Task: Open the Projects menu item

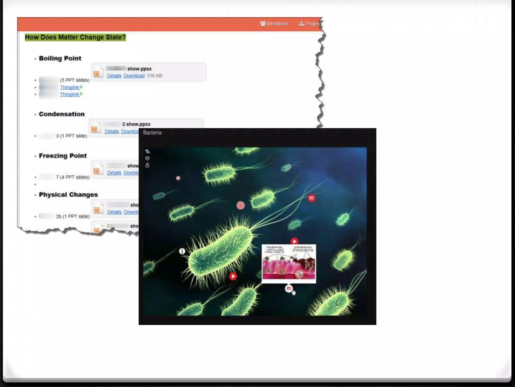Action: (x=309, y=23)
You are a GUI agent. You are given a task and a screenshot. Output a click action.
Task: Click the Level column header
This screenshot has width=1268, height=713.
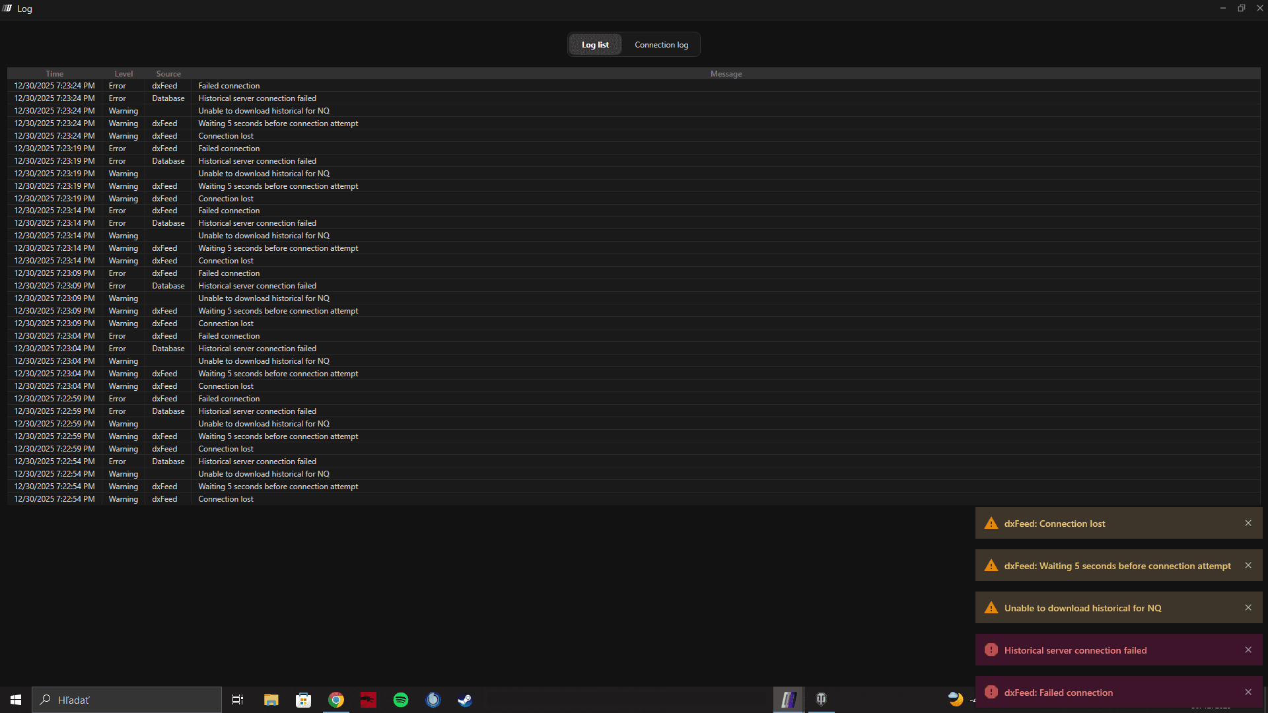[123, 74]
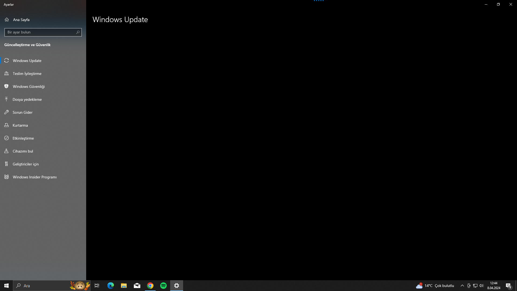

______

[Task objective]
All entries above should be printed exactly, though without their pictures.

[Answer to this problem]
Task: Open the Projects menu item

Action: (x=309, y=23)
You are a GUI agent. You are given a task and a screenshot. Output a click action.
Task: Click the Level column header
This screenshot has width=1268, height=713.
[123, 74]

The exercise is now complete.